Skip To Content
Cambridge University Science Magazine
Neuroscientists have conventionally investigated human emotions by correlating them with concomitant neural activity. Recently, Dr. Andrea Caria and her team at the Eberhard-Karls-University of Tubingen have revolutionised the approach to cognitive research by having subjects learn to control local brain activity, and using it as the independent variable. This is made possible through real-time functional magnetic resonance imaging, a non-invasive technique that provides feedback on blood oxygenation level-dependent (BOLD) responses.

Earlier studies have implicated the insula, a region of the brain, in the regulation of sentiments. After being trained, subjects modulated the BOLD response in their left anterior insula; the resulting impact on the perception of visual stimuli (neutral or aversive images) was then examined.
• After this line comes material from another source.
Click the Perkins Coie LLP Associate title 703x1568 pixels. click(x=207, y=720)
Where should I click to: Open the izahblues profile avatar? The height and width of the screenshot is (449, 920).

The subjects were divided into three groups: one received specific feedback on the insular BOLD responses, another was given unspecific feedback, while the last received none.

Only the subjects who received the specific feedback were able to efficiently manipulate the activity of their insula. As hypothesised, increased activity in the insula lead to more intensive reactions to the stimuli. Similarly, milder responses to the presented images were associated with diminished activity of the insula.

These results suggest that people can consciously exert control over their own brain systems, which in turn play a role in emotional and perceptive processes that were thought to be out of reach in the context of treating emotional disorders. This can be applied to cognitive and behavioural therapies. After more research is conducted, these findings may give rise to novel treatments.